アニマルシェルターの外科手術(6)  歯科処置

2022年に改訂された、ASV(シェルター獣医師会)の“Guidelines for Standards of Care in Animal Shelters Second Edition”※(アニマルシェルターにおけるケアの基準に関するガイドライン第2版、以下「ガイドライン」)から、アニマルシェルターにおける外科手術について見ています。

 

7.3.1 Dentistry(歯科)

Medical records should document the dental exam, diagnostics, and treatments performed.

医療記録には、歯科検査、診断、および実施された治療を記録するべきである。(p39)

 

Non-anesthetic dental probing, scaling, and polishing is unacceptable. 

無麻酔でプロービング、スケーリング、およびポリッシングを行うことは許されない。(p38)

 

Ideally, intraoral radiographs are taken in patients undergoing dental surgery. 

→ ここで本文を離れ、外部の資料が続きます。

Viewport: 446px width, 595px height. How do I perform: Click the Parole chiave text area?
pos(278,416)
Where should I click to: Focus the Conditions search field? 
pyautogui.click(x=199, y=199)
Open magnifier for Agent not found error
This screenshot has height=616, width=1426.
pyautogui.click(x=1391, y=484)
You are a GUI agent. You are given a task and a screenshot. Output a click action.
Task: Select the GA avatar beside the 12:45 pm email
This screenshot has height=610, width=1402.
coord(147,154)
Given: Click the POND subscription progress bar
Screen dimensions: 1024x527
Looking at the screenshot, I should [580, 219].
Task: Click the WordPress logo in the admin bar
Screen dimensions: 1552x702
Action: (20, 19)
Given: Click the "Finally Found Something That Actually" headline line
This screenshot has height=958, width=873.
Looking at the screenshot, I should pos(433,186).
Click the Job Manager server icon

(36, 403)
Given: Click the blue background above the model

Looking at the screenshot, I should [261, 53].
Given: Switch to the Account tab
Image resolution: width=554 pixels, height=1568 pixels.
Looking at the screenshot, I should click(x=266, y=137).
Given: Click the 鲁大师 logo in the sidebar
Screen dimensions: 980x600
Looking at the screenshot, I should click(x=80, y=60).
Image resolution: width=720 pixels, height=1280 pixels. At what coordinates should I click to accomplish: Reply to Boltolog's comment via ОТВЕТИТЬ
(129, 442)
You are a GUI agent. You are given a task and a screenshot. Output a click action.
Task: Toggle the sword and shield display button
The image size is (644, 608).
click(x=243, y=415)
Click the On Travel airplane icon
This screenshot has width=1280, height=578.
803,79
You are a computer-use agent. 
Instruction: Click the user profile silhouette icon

歯科手術を受ける患者には口腔内X線撮影を行うことが望ましい。(p39)

 

Dental procedures, including radiology, must be performed by appropriately trained and credentialed individuals based on state and local regulations. 

X線撮影を含む歯科処置は、州および地域の規制に基づき、適切な訓練を受け、資格を持った個人が実施しなければならない。(p39)

 

【のらぬこの解説】

ペットの高齢化に伴い、米国のアニマルシェルターにおける歯科処置はますます普及しつつあります。とはいえ、すべてのシェルターが歯科処置に係るリソースを有しているわけではありません。その場合は提携動物病院や譲渡先などと連携し、動物がしかるべき処置を受けられるよう手配する必要があります。

動物の歯科処置は、たとえプロービング(歯周ポケットの測定)やスケーリング(プラークと歯石の除去)、ポリッシング(歯面研磨)といった、人間の歯科治療では無麻酔で行われるような処置であっても、無麻酔で実施することは許されません。無麻酔の場合、十分に口腔内を観察することができず病変部を見逃す可能性がありますし、処置のための拘束は動物とスタッフの双方に大きなストレスを与えます。また器具や咬傷による負傷のおそれもあります。

もし可能であれば、X線撮影で病変を確実に把握することができます。しかし多くのシェルターはそのような設備を有していませんから、丁寧に口腔内を検査する必要があります。歯の病気は動物福祉に大きな影響を与えるため、口腔内の痛みへの対処は非常に重要です。

なお、日本においてはX線撮影の設備や実施方法について「獣医療法」で規定されていますので、その規定を順守する必要があります。